══ Input data

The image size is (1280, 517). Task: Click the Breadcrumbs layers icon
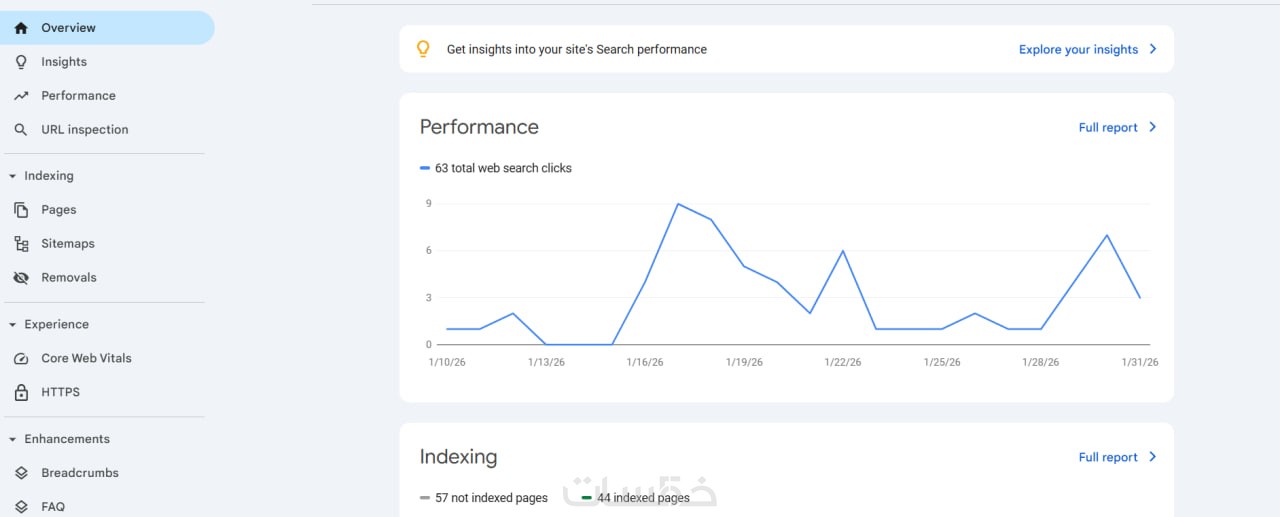[21, 473]
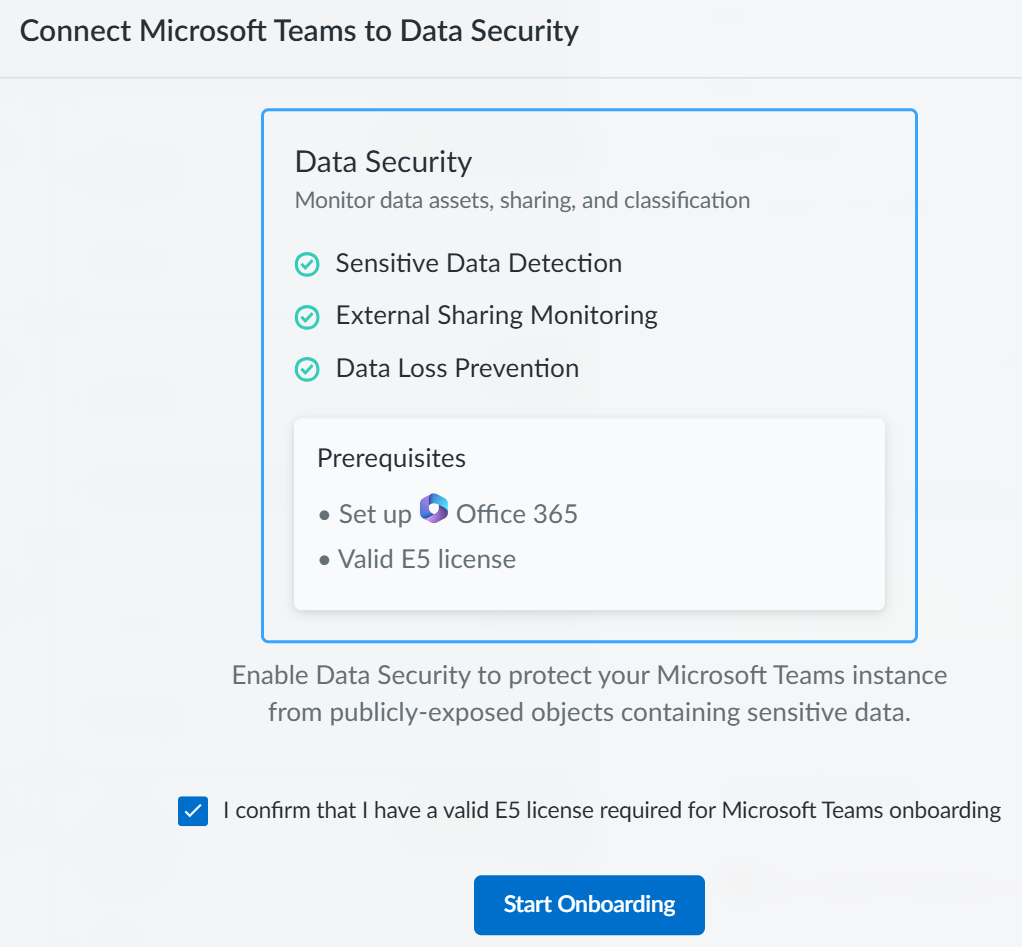Click the External Sharing Monitoring label
The image size is (1022, 947).
pos(496,316)
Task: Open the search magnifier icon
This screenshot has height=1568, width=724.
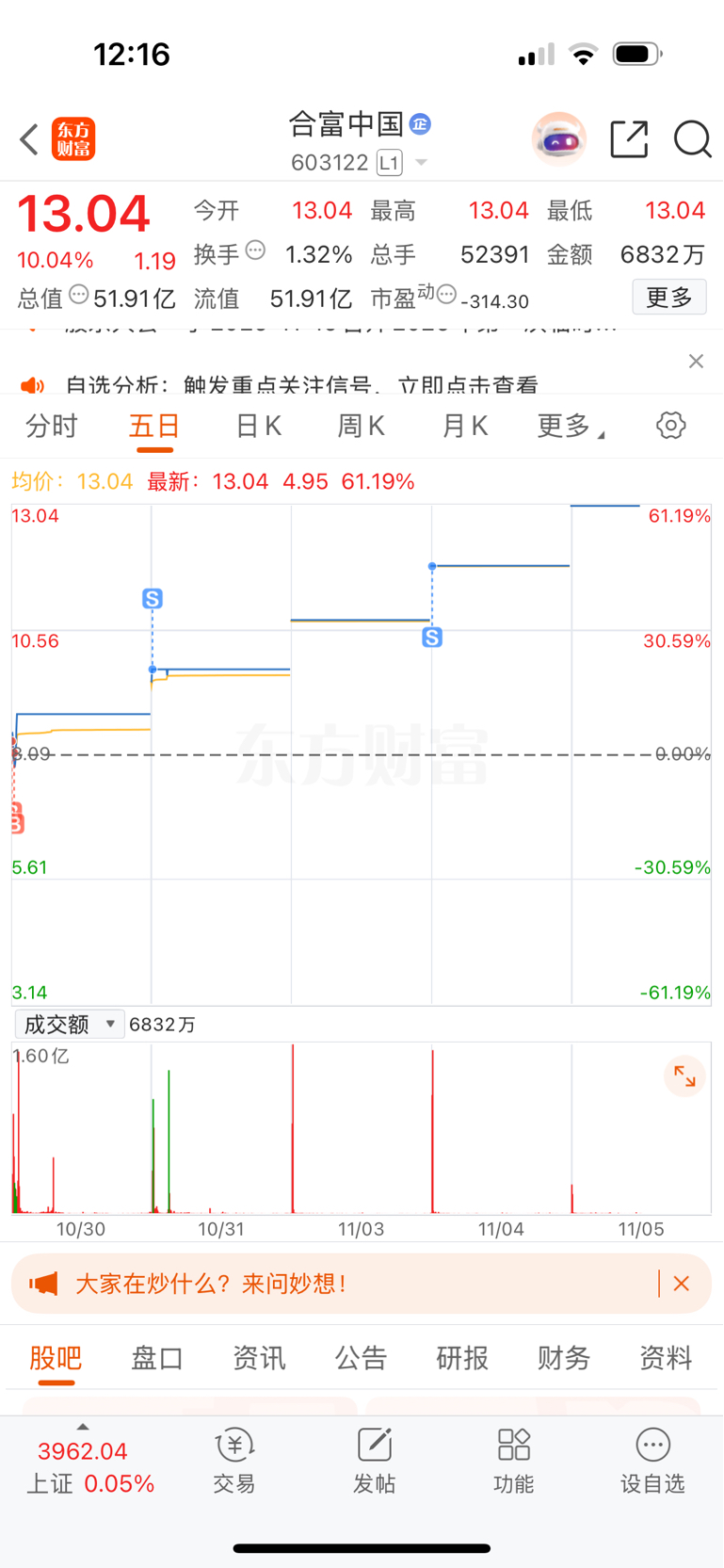Action: [x=692, y=139]
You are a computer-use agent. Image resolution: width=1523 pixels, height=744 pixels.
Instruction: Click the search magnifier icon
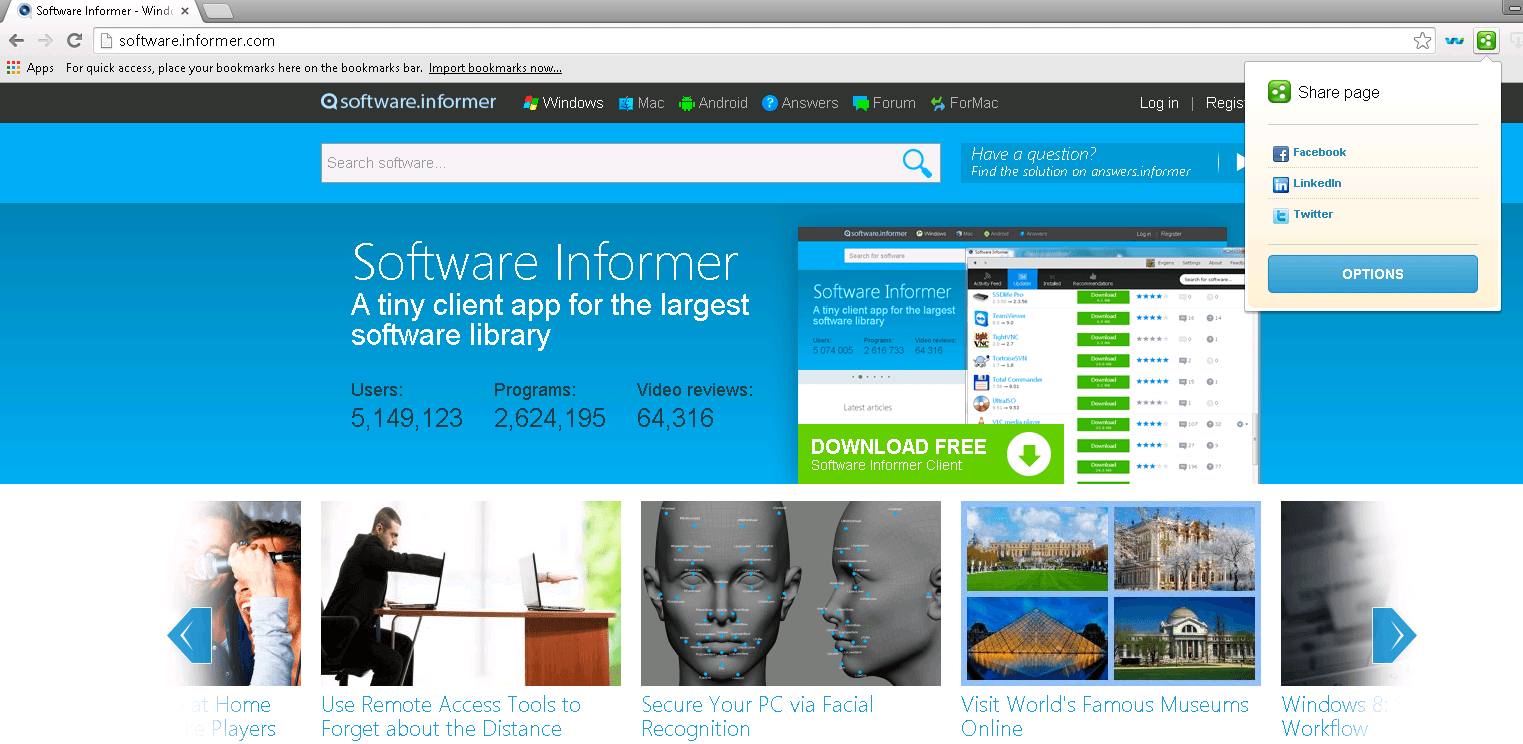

════

> **Activity**: Leave out every picture, and write out exactly the lines from the one with "You are a computer-use" through the end of the records above, both ends included.

> **Task answer**:
You are a computer-use agent. Image resolution: width=1523 pixels, height=744 pixels.
Instruction: Click the search magnifier icon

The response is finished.